『TENET テネット』(クリストファー・ノーラン)におけるアクションの違和感について

クリストファー・ノーランの新作『TENET テネット』が先週末に公開された。新型コロナウイルスの影響で映画界が大打撃を被る中、久々の大型新作公開である。

ノーラン作品は大抵観ているので、本作も当然のように観に行った。感想を一言でいえば、「凄いことが頭の中では分かっているが、その凄さを身体が受け付けない」という奇妙な体験だった。

『テネット』の概要

テネットのあらすじは極めて複雑だ。WHERE(どこ)とHOW(設定)を見失いやすい『インセプション』(3階層+αの夢世界が舞台、全階層で夢の主体が異なる)も油断すると筋を追えなくなるが、

『TENET』はWHERE(舞台は世界中を飛び回る)、HOW(無知=有利という設定のため、基本主人公(unknown)視点の作中では明示的な設定バラシがなされない)に加えて、WHEN(どの時間軸で/どの向きで)がとても分かりにくいので、ストーリーを追うので一苦労である。中盤から終盤にかけて、ようやく全体の構造が見えてくるつくりになっているので、序盤のあのシーンはそういうことか、あの人物は彼だったのか、というのを観客自身で観賞中に補完していく必要がある(まさに過去と未来で現実を挟む挟撃作戦を観客自身が実行している、といったところか!)

僕自身、一度しか見ていないのでストーリーの細かい部分を理解できているとは思えないが、大まかには以下のようなストーリーだ。

大枠は環境が崩壊した未来の地球に住む未来人vs現代人。未来人は、現在(未来人視点では過去)の地球を乗っ取るために、現代人を滅亡させようとたくらんでおり、そのための武器が「時間逆行装置」「アルゴリズム」。

未来人は時間を逆行させる装置を開発したが、自分だけが逆行する世界では、逆行者は自由に呼吸ができず、周りも全部逆再生になるなど不都合が大きい。そのため、全世界の時間をすべて逆行させる「アルゴリズム」を起動することで、逆行時間と順行時間をすべて反転、現代人を全滅させての未来人類の生存作戦に賭けようとしていた(祖父殺しのパラドックス)。

それを防ごうとする主人公チームと、末期がんでどうせ死ぬから皆で死のうモードの武器商人ら未来人チーム(なんて迷惑な野郎だ笑)が時間の逆行を駆使して戦う、というのが大まかなあらすじだ。

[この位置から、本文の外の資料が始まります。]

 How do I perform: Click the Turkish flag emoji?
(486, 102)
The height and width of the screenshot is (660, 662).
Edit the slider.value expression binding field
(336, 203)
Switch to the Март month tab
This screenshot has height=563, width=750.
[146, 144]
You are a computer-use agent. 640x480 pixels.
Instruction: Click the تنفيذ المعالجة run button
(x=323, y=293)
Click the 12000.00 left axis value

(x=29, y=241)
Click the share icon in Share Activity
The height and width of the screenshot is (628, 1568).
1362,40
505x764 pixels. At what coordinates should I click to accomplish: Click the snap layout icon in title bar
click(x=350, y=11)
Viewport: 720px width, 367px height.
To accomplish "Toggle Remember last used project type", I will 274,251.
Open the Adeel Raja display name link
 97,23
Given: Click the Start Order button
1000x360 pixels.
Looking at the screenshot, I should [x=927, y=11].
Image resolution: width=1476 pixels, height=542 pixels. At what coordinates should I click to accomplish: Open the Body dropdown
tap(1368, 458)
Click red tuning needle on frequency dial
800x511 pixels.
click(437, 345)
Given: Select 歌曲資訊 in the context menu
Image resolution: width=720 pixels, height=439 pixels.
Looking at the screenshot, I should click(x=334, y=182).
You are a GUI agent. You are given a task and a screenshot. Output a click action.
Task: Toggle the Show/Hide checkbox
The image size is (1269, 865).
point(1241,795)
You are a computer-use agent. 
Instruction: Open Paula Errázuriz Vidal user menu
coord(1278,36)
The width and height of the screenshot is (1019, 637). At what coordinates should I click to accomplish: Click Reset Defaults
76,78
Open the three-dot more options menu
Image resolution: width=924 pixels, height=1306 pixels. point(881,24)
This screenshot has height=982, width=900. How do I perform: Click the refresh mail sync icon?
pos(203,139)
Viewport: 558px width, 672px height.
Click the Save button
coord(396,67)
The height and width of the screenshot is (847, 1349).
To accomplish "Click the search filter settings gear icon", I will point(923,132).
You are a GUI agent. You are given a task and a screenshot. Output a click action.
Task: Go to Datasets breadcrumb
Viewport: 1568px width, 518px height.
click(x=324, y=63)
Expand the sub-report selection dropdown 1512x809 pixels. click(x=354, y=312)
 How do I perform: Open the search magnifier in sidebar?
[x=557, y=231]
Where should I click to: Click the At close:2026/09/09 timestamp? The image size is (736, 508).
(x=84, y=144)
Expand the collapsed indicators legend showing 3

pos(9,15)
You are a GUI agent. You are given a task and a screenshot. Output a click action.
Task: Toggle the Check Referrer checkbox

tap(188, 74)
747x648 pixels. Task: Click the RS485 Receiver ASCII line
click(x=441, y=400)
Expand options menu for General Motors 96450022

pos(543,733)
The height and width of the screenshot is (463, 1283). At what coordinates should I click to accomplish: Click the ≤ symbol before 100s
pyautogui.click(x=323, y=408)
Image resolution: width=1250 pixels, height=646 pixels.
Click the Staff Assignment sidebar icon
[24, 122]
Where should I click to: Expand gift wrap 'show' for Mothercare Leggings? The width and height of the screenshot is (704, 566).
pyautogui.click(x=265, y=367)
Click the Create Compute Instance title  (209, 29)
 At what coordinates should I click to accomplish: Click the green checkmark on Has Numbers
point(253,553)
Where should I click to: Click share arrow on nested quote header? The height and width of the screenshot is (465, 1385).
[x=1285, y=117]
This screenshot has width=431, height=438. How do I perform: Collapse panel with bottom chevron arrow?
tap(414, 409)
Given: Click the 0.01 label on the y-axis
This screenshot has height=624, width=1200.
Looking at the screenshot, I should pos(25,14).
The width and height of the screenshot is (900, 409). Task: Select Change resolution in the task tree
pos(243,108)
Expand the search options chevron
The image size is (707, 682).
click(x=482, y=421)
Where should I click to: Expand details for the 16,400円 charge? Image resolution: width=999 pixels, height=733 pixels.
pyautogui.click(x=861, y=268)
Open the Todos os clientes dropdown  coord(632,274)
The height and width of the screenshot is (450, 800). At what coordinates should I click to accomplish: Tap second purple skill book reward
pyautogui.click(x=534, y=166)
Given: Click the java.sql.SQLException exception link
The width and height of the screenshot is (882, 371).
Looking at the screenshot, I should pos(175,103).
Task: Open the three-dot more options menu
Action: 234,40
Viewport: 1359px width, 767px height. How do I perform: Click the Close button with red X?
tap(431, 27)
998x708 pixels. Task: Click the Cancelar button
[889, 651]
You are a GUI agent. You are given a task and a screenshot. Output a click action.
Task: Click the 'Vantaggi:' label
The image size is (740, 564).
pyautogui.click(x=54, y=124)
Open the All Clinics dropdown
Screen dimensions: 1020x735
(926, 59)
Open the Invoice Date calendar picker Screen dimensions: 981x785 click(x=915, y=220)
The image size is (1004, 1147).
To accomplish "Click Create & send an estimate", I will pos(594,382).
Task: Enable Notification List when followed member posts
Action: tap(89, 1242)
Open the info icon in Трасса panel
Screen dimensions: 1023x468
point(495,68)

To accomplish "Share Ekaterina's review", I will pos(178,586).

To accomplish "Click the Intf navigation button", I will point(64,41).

ストーリーを丹念に追っていくつもりはないので、これくらいにしておこう。ここで考えてみたいのは、本作で唯一無二な、「逆行アクション」についてだ。

アクションにおける「見えない」違和感について

アクションというのは、映画において基本的には何も考えずに楽しめる部分だ。銃撃戦だったり肉弾戦だったり、重火器戦、カーチェイス、作品によっては魔法や怪獣との戦闘だったりする。

よくよく考えると、巷の映画のアクションシーンにも、変なところ、違和感な部分は存在する。例えば、①WHAT:何が起きているのかわからない②WHY:何で戦っているのか分からない③WHEN・WHERE:いつ、どこで戦っているのか分からない④WHO:誰と戦っているのか分からない⑤HOW:どうやって戦っているのか分からない、といったところだ。

①WHATについて。POVや主観ショットなど没入感を重視した映画やカット割りが激しい映画で、そもそも何が起きているのか分からないケース(ex.『ダンケルク』の冒頭)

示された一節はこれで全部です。